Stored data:
┌──

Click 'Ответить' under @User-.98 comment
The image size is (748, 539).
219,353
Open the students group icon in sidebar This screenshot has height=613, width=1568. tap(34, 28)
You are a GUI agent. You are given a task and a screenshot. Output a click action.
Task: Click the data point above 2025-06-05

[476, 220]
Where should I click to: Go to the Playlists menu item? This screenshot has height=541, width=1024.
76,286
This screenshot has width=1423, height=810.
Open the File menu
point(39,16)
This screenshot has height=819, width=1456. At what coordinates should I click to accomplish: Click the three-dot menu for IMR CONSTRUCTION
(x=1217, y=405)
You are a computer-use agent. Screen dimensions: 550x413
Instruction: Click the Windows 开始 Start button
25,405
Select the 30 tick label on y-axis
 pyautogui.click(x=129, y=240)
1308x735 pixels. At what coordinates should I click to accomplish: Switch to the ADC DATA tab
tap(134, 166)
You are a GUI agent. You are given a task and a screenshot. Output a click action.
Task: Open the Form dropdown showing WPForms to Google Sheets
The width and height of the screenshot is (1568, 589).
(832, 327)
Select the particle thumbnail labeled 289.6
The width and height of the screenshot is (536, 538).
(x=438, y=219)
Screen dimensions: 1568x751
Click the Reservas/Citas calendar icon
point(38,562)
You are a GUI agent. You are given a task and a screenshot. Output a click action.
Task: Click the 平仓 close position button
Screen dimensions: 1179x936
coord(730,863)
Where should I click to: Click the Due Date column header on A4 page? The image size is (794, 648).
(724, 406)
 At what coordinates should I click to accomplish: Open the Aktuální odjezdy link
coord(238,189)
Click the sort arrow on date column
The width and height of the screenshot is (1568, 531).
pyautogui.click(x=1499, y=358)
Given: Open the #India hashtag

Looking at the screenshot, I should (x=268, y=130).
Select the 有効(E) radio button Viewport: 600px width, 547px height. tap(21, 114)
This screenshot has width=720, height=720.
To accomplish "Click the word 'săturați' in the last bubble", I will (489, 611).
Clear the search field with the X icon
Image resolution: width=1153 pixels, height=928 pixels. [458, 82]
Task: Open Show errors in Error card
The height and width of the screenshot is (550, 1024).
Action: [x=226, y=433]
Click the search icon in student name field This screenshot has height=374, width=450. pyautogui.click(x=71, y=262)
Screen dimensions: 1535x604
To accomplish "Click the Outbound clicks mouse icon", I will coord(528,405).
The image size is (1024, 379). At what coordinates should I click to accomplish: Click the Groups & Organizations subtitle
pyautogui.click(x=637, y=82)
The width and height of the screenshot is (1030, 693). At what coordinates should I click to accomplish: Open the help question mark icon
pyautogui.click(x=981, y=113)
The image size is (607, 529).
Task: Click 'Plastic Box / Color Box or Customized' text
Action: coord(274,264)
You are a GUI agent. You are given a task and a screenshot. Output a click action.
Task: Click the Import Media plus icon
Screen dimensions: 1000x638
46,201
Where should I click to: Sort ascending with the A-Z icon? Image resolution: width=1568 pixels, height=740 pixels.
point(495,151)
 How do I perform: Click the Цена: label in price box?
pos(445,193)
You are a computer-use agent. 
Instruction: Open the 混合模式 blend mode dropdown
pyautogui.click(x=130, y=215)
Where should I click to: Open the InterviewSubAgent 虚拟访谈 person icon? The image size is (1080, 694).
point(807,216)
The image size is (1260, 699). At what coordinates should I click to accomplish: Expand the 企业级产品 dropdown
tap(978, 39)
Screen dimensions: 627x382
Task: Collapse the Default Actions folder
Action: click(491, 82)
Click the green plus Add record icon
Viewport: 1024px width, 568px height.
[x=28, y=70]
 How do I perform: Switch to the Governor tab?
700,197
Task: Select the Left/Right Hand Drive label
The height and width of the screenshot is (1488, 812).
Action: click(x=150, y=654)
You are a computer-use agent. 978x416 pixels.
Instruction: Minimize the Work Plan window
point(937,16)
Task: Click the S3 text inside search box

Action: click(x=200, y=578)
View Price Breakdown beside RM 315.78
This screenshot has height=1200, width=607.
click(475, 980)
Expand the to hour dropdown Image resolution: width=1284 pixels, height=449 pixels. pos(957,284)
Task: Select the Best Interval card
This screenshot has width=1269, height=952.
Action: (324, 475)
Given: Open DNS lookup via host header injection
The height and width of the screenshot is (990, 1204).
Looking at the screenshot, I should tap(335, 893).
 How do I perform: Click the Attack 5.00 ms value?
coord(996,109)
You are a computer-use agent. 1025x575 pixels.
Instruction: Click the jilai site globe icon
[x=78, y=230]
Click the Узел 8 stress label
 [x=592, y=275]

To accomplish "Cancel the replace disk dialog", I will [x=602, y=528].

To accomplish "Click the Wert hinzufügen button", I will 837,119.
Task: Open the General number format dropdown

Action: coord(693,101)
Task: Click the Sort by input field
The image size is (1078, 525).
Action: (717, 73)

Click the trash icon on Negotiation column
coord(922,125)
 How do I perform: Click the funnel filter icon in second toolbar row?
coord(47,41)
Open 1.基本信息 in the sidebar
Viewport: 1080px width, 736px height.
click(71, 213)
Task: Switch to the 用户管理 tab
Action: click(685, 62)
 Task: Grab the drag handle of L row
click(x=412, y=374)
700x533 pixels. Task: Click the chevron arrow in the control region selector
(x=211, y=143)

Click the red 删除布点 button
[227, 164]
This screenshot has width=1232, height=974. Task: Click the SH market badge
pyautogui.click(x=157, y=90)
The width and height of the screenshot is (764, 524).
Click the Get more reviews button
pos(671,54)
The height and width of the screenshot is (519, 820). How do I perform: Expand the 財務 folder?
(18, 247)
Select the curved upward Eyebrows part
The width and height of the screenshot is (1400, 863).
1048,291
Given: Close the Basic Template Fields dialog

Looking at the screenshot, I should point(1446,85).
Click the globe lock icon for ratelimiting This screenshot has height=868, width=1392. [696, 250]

└──

Copy, exactly and only, the lines above that begin with the one containing "Instruction: Open the" and finish with the one containing "Task: Select the Left/Right Hand Drive label".

## Exercise output:
Instruction: Open the 混合模式 blend mode dropdown
pyautogui.click(x=130, y=215)
Where should I click to: Open the InterviewSubAgent 虚拟访谈 person icon? The image size is (1080, 694).
point(807,216)
The image size is (1260, 699). At what coordinates should I click to accomplish: Expand the 企业级产品 dropdown
tap(978, 39)
Screen dimensions: 627x382
Task: Collapse the Default Actions folder
Action: click(491, 82)
Click the green plus Add record icon
Viewport: 1024px width, 568px height.
[x=28, y=70]
 How do I perform: Switch to the Governor tab?
700,197
Task: Select the Left/Right Hand Drive label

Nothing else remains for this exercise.